Task statement: Rewrite the data below as a Markdown table with the columns "Row" and "Data line": number each row in sequence and place one line of the data in each row, omitting blank lines.

Supplied records:
******************************
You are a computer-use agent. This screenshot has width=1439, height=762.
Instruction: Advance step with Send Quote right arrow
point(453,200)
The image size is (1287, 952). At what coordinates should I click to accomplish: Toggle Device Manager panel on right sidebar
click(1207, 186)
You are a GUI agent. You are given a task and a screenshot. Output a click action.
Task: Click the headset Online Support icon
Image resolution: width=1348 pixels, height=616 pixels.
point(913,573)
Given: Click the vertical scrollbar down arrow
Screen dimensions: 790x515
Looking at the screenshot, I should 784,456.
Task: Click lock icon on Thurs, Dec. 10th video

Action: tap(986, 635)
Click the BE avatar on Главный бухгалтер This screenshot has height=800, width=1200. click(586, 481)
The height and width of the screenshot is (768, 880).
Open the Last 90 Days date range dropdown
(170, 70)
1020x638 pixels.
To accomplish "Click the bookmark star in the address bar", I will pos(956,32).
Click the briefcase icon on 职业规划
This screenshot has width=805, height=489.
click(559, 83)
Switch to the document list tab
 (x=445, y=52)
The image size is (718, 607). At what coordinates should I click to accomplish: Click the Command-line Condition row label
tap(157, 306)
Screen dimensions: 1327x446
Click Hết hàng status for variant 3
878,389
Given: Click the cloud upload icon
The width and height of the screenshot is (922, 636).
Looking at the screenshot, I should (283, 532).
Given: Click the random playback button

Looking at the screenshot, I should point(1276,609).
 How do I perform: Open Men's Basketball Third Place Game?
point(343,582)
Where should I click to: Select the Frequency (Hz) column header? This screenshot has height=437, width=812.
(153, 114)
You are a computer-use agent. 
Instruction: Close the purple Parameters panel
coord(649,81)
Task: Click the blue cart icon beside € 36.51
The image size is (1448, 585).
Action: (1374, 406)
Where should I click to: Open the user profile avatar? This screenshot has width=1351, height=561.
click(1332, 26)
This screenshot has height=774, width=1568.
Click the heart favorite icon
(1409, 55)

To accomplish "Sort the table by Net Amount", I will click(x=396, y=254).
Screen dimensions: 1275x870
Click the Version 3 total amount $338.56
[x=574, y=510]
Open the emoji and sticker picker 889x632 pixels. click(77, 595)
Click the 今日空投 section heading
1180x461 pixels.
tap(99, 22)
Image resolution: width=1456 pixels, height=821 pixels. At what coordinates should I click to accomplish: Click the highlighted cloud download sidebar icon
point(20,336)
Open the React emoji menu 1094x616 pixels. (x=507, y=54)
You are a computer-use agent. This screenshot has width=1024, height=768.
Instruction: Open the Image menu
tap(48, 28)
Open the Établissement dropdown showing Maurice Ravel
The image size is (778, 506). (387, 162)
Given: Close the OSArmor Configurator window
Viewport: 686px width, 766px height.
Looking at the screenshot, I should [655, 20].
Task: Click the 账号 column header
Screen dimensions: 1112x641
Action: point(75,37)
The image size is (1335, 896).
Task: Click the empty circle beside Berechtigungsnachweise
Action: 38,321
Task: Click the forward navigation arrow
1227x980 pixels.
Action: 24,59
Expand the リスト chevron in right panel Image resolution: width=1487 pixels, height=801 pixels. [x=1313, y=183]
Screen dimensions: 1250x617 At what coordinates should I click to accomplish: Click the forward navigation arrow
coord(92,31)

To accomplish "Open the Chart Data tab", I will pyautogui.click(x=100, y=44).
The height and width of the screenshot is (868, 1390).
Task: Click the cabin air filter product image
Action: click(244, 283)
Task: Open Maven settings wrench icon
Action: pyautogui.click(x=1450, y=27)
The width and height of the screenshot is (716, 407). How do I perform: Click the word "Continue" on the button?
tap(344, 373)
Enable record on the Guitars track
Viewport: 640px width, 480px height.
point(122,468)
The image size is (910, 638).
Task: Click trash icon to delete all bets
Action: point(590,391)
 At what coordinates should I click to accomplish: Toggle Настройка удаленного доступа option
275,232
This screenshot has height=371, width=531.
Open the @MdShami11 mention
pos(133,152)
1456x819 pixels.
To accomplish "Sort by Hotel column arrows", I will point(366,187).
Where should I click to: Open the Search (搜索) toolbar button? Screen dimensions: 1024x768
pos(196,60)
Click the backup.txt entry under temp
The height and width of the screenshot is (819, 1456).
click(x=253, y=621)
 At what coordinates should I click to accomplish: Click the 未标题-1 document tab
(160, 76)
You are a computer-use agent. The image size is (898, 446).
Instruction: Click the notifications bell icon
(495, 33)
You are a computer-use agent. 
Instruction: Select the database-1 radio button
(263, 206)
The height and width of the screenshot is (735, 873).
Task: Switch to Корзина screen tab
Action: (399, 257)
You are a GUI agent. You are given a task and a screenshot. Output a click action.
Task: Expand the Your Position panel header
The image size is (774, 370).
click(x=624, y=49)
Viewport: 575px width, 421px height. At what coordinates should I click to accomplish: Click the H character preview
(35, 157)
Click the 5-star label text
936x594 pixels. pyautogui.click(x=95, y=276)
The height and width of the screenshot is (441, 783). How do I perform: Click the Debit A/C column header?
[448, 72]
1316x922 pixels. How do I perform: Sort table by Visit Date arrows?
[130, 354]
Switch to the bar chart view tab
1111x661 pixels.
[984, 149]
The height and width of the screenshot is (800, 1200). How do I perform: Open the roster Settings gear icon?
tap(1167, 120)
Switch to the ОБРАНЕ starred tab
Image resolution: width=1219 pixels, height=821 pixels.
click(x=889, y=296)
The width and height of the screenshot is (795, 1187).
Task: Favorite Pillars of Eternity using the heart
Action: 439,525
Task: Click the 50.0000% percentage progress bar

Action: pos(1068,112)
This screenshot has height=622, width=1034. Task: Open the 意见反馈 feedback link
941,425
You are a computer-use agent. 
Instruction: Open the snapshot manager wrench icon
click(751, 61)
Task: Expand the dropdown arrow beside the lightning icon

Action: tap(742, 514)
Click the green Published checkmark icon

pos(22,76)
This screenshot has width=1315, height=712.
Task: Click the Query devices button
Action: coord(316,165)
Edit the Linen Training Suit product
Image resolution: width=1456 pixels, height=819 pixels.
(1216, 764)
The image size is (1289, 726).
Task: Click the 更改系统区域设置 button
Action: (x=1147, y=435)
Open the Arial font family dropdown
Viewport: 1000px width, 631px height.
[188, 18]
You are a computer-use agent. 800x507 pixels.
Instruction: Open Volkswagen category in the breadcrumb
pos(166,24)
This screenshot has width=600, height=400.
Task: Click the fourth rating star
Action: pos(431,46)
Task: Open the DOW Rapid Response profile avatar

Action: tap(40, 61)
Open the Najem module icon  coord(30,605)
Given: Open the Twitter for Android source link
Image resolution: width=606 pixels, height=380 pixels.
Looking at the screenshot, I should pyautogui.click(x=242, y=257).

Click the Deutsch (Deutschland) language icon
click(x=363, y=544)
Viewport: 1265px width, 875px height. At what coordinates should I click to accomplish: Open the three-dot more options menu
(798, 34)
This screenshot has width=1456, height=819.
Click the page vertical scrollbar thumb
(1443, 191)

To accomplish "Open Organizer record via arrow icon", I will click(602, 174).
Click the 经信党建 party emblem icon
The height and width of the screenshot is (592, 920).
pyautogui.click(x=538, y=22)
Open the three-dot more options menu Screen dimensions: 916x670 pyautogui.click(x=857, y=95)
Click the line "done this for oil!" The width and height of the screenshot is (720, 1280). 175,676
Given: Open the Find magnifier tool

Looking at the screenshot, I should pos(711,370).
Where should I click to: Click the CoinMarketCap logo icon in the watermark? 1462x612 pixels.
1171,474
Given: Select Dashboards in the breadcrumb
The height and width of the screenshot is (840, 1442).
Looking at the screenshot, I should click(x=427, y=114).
******************************
Task solution:
| Row | Data line |
|---|---|
| 1 | You are a computer-use agent. This screenshot has width=1439, height=762. |
| 2 | Instruction: Advance step with Send Quote right arrow |
| 3 | point(453,200) |
| 4 | The image size is (1287, 952). At what coordinates should I click to accomplish: Toggle Device Manager panel on right sidebar |
| 5 | click(1207, 186) |
| 6 | You are a GUI agent. You are given a task and a screenshot. Output a click action. |
| 7 | Task: Click the headset Online Support icon |
| 8 | Image resolution: width=1348 pixels, height=616 pixels. |
| 9 | point(913,573) |
| 10 | Given: Click the vertical scrollbar down arrow |
| 11 | Screen dimensions: 790x515 |
| 12 | Looking at the screenshot, I should 784,456. |
| 13 | Task: Click lock icon on Thurs, Dec. 10th video |
| 14 | Action: tap(986, 635) |
| 15 | Click the BE avatar on Главный бухгалтер This screenshot has height=800, width=1200. click(586, 481) |
| 16 | The height and width of the screenshot is (768, 880). |
| 17 | Open the Last 90 Days date range dropdown |
| 18 | (170, 70) |
| 19 | 1020x638 pixels. |
| 20 | To accomplish "Click the bookmark star in the address bar", I will pos(956,32). |
| 21 | Click the briefcase icon on 职业规划 |
| 22 | This screenshot has width=805, height=489. |
| 23 | click(559, 83) |
| 24 | Switch to the document list tab |
| 25 |  (x=445, y=52) |
| 26 | The image size is (718, 607). At what coordinates should I click to accomplish: Click the Command-line Condition row label |
| 27 | tap(157, 306) |
| 28 | Screen dimensions: 1327x446 |
| 29 | Click Hết hàng status for variant 3 |
| 30 | 878,389 |
| 31 | Given: Click the cloud upload icon |
| 32 | The width and height of the screenshot is (922, 636). |
| 33 | Looking at the screenshot, I should (283, 532). |
| 34 | Given: Click the random playback button |
| 35 | Looking at the screenshot, I should point(1276,609). |
| 36 |  How do I perform: Open Men's Basketball Third Place Game? |
| 37 | point(343,582) |
| 38 | Where should I click to: Select the Frequency (Hz) column header? This screenshot has height=437, width=812. |
| 39 | (153, 114) |
| 40 | You are a computer-use agent.  |
| 41 | Instruction: Close the purple Parameters panel |
| 42 | coord(649,81) |
| 43 | Task: Click the blue cart icon beside € 36.51 |
| 44 | The image size is (1448, 585). |
| 45 | Action: (1374, 406) |
| 46 | Where should I click to: Open the user profile avatar? This screenshot has width=1351, height=561. |
| 47 | click(1332, 26) |
| 48 | This screenshot has height=774, width=1568. |
| 49 | Click the heart favorite icon |
| 50 | (1409, 55) |
| 51 | To accomplish "Sort the table by Net Amount", I will click(x=396, y=254). |
| 52 | Screen dimensions: 1275x870 |
| 53 | Click the Version 3 total amount $338.56 |
| 54 | [x=574, y=510] |
| 55 | Open the emoji and sticker picker 889x632 pixels. click(77, 595) |
| 56 | Click the 今日空投 section heading |
| 57 | 1180x461 pixels. |
| 58 | tap(99, 22) |
| 59 | Image resolution: width=1456 pixels, height=821 pixels. At what coordinates should I click to accomplish: Click the highlighted cloud download sidebar icon |
| 60 | point(20,336) |
| 61 | Open the React emoji menu 1094x616 pixels. (x=507, y=54) |
| 62 | You are a computer-use agent. This screenshot has width=1024, height=768. |
| 63 | Instruction: Open the Image menu |
| 64 | tap(48, 28) |
| 65 | Open the Établissement dropdown showing Maurice Ravel |
| 66 | The image size is (778, 506). (387, 162) |
| 67 | Given: Close the OSArmor Configurator window |
| 68 | Viewport: 686px width, 766px height. |
| 69 | Looking at the screenshot, I should [655, 20]. |
| 70 | Task: Click the 账号 column header |
| 71 | Screen dimensions: 1112x641 |
| 72 | Action: point(75,37) |
| 73 | The image size is (1335, 896). |
| 74 | Task: Click the empty circle beside Berechtigungsnachweise |
| 75 | Action: 38,321 |
| 76 | Task: Click the forward navigation arrow |
| 77 | 1227x980 pixels. |
| 78 | Action: 24,59 |
| 79 | Expand the リスト chevron in right panel Image resolution: width=1487 pixels, height=801 pixels. [x=1313, y=183] |
| 80 | Screen dimensions: 1250x617 At what coordinates should I click to accomplish: Click the forward navigation arrow |
| 81 | coord(92,31) |
| 82 | To accomplish "Open the Chart Data tab", I will pyautogui.click(x=100, y=44). |
| 83 | The height and width of the screenshot is (868, 1390). |
| 84 | Task: Click the cabin air filter product image |
| 85 | Action: click(244, 283) |
| 86 | Task: Open Maven settings wrench icon |
| 87 | Action: pyautogui.click(x=1450, y=27) |
| 88 | The width and height of the screenshot is (716, 407). How do I perform: Click the word "Continue" on the button? |
| 89 | tap(344, 373) |
| 90 | Enable record on the Guitars track |
| 91 | Viewport: 640px width, 480px height. |
| 92 | point(122,468) |
| 93 | The image size is (910, 638). |
| 94 | Task: Click trash icon to delete all bets |
| 95 | Action: point(590,391) |
| 96 |  At what coordinates should I click to accomplish: Toggle Настройка удаленного доступа option |
| 97 | 275,232 |
| 98 | This screenshot has height=371, width=531. |
| 99 | Open the @MdShami11 mention |
| 100 | pos(133,152) |
| 101 | 1456x819 pixels. |
| 102 | To accomplish "Sort by Hotel column arrows", I will point(366,187). |
| 103 | Where should I click to: Open the Search (搜索) toolbar button? Screen dimensions: 1024x768 |
| 104 | pos(196,60) |
| 105 | Click the backup.txt entry under temp |
| 106 | The height and width of the screenshot is (819, 1456). |
| 107 | click(x=253, y=621) |
| 108 |  At what coordinates should I click to accomplish: Click the 未标题-1 document tab |
| 109 | (160, 76) |
| 110 | You are a computer-use agent. The image size is (898, 446). |
| 111 | Instruction: Click the notifications bell icon |
| 112 | (495, 33) |
| 113 | You are a computer-use agent.  |
| 114 | Instruction: Select the database-1 radio button |
| 115 | (263, 206) |
| 116 | The height and width of the screenshot is (735, 873). |
| 117 | Task: Switch to Корзина screen tab |
| 118 | Action: (399, 257) |
| 119 | You are a GUI agent. You are given a task and a screenshot. Output a click action. |
| 120 | Task: Expand the Your Position panel header |
| 121 | The image size is (774, 370). |
| 122 | click(x=624, y=49) |
| 123 | Viewport: 575px width, 421px height. At what coordinates should I click to accomplish: Click the H character preview |
| 124 | (35, 157) |
| 125 | Click the 5-star label text |
| 126 | 936x594 pixels. pyautogui.click(x=95, y=276) |
| 127 | The height and width of the screenshot is (441, 783). How do I perform: Click the Debit A/C column header? |
| 128 | [448, 72] |
| 129 | 1316x922 pixels. How do I perform: Sort table by Visit Date arrows? |
| 130 | [130, 354] |
| 131 | Switch to the bar chart view tab |
| 132 | 1111x661 pixels. |
| 133 | [984, 149] |
| 134 | The height and width of the screenshot is (800, 1200). How do I perform: Open the roster Settings gear icon? |
| 135 | tap(1167, 120) |
| 136 | Switch to the ОБРАНЕ starred tab |
| 137 | Image resolution: width=1219 pixels, height=821 pixels. |
| 138 | click(x=889, y=296) |
| 139 | The width and height of the screenshot is (795, 1187). |
| 140 | Task: Favorite Pillars of Eternity using the heart |
| 141 | Action: 439,525 |
| 142 | Task: Click the 50.0000% percentage progress bar |
| 143 | Action: pos(1068,112) |
| 144 | This screenshot has height=622, width=1034. Task: Open the 意见反馈 feedback link |
| 145 | 941,425 |
| 146 | You are a computer-use agent.  |
| 147 | Instruction: Open the snapshot manager wrench icon |
| 148 | click(751, 61) |
| 149 | Task: Expand the dropdown arrow beside the lightning icon |
| 150 | Action: tap(742, 514) |
| 151 | Click the green Published checkmark icon |
| 152 | pos(22,76) |
| 153 | This screenshot has width=1315, height=712. |
| 154 | Task: Click the Query devices button |
| 155 | Action: coord(316,165) |
| 156 | Edit the Linen Training Suit product |
| 157 | Image resolution: width=1456 pixels, height=819 pixels. |
| 158 | (1216, 764) |
| 159 | The image size is (1289, 726). |
| 160 | Task: Click the 更改系统区域设置 button |
| 161 | Action: (x=1147, y=435) |
| 162 | Open the Arial font family dropdown |
| 163 | Viewport: 1000px width, 631px height. |
| 164 | [188, 18] |
| 165 | You are a computer-use agent. 800x507 pixels. |
| 166 | Instruction: Open Volkswagen category in the breadcrumb |
| 167 | pos(166,24) |
| 168 | This screenshot has width=600, height=400. |
| 169 | Task: Click the fourth rating star |
| 170 | Action: pos(431,46) |
| 171 | Task: Open the DOW Rapid Response profile avatar |
| 172 | Action: tap(40, 61) |
| 173 | Open the Najem module icon  coord(30,605) |
| 174 | Given: Open the Twitter for Android source link |
| 175 | Image resolution: width=606 pixels, height=380 pixels. |
| 176 | Looking at the screenshot, I should pyautogui.click(x=242, y=257). |
| 177 | Click the Deutsch (Deutschland) language icon |
| 178 | click(x=363, y=544) |
| 179 | Viewport: 1265px width, 875px height. At what coordinates should I click to accomplish: Open the three-dot more options menu |
| 180 | (798, 34) |
| 181 | This screenshot has width=1456, height=819. |
| 182 | Click the page vertical scrollbar thumb |
| 183 | (1443, 191) |
| 184 | To accomplish "Open Organizer record via arrow icon", I will click(602, 174). |
| 185 | Click the 经信党建 party emblem icon |
| 186 | The height and width of the screenshot is (592, 920). |
| 187 | pyautogui.click(x=538, y=22) |
| 188 | Open the three-dot more options menu Screen dimensions: 916x670 pyautogui.click(x=857, y=95) |
| 189 | Click the line "done this for oil!" The width and height of the screenshot is (720, 1280). 175,676 |
| 190 | Given: Open the Find magnifier tool |
| 191 | Looking at the screenshot, I should pos(711,370). |
| 192 | Where should I click to: Click the CoinMarketCap logo icon in the watermark? 1462x612 pixels. |
| 193 | 1171,474 |
| 194 | Given: Select Dashboards in the breadcrumb |
| 195 | The height and width of the screenshot is (840, 1442). |
| 196 | Looking at the screenshot, I should click(x=427, y=114). |